Like I said earlier I think that the Lord and his faithfulness is an incredibly dominant theme during this time. I know that the Lord gave me this curriculum specifically because I needed to learn about his faithfulness. I needed to be reminded of his goodness. I needed to see how he keeps his promises… I haven’t always been able to see that God is faithful in my life. That’s not to say that he hasn’t always been faithful… I just had a hard time seeing it for a while… my junior year at CIU was slightly tumultuous, to say the least. In the middle of dealing with all of the things that happened during that semester, I had spent my entire fall semester in counseling, I began to struggle with depression during my sophomore year, and was going to counseling to work through that… at the end of that spring semester I was a shell of who I used to be, my roommate and that entire situation drained me beyond what I had to give, and I honestly didn’t even know who I was anymore. I seriously doubted God’s faithfulness or goodness or grace… I saw everything that I went through and I thought that there was no way that God was any of those things. I came home that summer, broken and disbelieving and empty. In July of that summer I went to counseling at my parents request at this school called Regent in Va Beach (a really big Christian University there) and began to work through that brokenness and emptiness...
Have any of you seen Invention of Lying? This is NOT a recommendation to go out and watch it, by any means, but there was one part that really got my attention…
Some background: the movie is about a society that does not lie, not any kind of lying, in fact, they don’t even know what a lie is.
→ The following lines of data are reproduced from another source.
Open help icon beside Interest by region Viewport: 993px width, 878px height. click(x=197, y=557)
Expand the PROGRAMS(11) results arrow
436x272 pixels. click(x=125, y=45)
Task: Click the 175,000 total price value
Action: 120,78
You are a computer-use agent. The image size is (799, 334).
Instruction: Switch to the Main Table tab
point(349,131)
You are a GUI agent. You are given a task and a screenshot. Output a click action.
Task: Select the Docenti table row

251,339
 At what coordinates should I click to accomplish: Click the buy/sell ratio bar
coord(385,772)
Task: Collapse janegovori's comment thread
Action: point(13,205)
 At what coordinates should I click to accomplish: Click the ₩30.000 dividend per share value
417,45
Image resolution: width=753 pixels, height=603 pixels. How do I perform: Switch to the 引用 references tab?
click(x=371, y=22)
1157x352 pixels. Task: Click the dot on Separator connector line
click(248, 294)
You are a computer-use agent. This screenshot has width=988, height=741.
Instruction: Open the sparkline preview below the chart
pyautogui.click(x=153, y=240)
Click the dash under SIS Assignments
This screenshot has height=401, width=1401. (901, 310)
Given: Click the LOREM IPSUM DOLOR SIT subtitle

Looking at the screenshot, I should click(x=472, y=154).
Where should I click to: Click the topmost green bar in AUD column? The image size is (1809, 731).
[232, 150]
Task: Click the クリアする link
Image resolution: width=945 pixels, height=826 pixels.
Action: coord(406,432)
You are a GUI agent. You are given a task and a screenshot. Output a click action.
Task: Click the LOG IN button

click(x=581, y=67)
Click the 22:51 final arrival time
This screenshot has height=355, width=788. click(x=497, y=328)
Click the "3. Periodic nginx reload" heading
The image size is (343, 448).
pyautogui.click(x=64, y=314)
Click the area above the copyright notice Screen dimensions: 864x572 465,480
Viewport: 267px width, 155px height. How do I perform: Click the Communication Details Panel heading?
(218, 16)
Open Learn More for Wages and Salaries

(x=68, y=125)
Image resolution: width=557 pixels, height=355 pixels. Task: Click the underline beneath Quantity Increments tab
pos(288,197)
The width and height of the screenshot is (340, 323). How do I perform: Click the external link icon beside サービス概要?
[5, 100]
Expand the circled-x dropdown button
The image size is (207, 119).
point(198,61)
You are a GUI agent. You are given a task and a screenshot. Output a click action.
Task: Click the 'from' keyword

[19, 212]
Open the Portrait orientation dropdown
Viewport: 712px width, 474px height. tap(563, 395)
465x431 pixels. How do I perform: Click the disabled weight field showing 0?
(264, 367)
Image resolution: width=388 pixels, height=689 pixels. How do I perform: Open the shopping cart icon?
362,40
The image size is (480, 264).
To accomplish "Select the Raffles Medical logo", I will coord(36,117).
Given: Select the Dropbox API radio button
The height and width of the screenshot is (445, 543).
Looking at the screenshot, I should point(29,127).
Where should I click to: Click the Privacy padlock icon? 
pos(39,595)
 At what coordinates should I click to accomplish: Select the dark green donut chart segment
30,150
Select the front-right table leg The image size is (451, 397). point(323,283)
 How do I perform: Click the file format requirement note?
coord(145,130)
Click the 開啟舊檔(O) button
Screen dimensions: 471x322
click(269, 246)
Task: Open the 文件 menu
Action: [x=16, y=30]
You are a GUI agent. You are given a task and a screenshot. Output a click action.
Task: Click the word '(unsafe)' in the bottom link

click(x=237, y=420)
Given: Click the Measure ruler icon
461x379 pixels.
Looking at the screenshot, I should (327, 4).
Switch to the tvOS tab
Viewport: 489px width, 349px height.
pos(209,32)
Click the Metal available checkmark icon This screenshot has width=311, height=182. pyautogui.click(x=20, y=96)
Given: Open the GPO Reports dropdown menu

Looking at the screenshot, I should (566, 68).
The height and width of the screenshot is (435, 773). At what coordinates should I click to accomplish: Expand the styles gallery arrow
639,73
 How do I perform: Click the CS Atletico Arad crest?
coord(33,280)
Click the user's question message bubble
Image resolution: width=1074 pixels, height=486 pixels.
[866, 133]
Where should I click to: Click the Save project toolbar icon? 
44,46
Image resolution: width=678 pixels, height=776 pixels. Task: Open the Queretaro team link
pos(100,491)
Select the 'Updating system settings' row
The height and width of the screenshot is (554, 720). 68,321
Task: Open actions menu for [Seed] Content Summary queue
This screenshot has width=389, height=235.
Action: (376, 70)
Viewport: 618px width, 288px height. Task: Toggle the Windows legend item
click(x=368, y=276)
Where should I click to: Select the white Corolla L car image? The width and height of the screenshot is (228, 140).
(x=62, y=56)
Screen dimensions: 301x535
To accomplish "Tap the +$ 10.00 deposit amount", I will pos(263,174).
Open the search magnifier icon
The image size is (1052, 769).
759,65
It follows the main character (who is played by Ricky Gervais) and shows how he is actually the first person to ever tell a lie; and since no one even knows what a lie is, they have no choice but to believe everything he says…
In on scene, his mother is on her death bed, and scared of death and life just ending, so Ricky makes up this place that she will go after she dies, where everyone gets a mansion and everything is happy… when people hear of this place they begin to ask how they can get there, so Ricky makes up some more lies… he starts off by saying that there is this “Big Guy in the Sky” who controls everything, someone immediately counters this statement by asking “so does he make all the bad things happen??” Ricky replies by saying “Well, yes… but he makes the good things happen too…”
How many times do we think of God like this? Some big guy in the sky?
How do you think of God?
Do you think of him as “The Big Guy in the Sky”?
Do you know that God desires more than that from us? With us?
I’m sure you “know” that, but do you believe it? Do you pursue him like it true?
I went to counseling for the rest of the summer, and decided not to go back to CIU for the fall semester of my senior year. I needed time to breathe, I needed time to recover, I needed time to recognize the Lords faithfulness, goodness and grace in my life.
I know for a fact now, in retrospect, that the brokenness that the Lord brought into my life, was in fact him being faithful to me, I’ve learned and grown so much through that time in my life, I can honestly say I would never take it back, or trade it for anything…
How has the Lord been good/faithful/gracious to you?
How was he all of those things to the Israelites?
Can you see any other themes throughout this time?
I have to say that my brokenness is nothing in comparison to that which we’ve seen in what we’ve covered thus far, and it is encouraging to me to see that he’s faithful to these kings and to the promises he’s made to them.
In Isaiah 30:18, it says that the Lord LONGS to be gracious to us…
How is the Lord gracious, good, faithful… to you?

1 comment:

Anonymous said...

I love your honesty, Nicole. I will be praying that the Lord uses your authenticity in big ways.

(and one thing I hope you see before you teach - perhaps ask them if they see any part of themselves that's like you, or like the Israelites. Before they see how CRAZY God's faithfulness is, they have to see their own unfaithfulness...and in high school I never would have seen my unfaithfulness unless someone asked me intentionally!)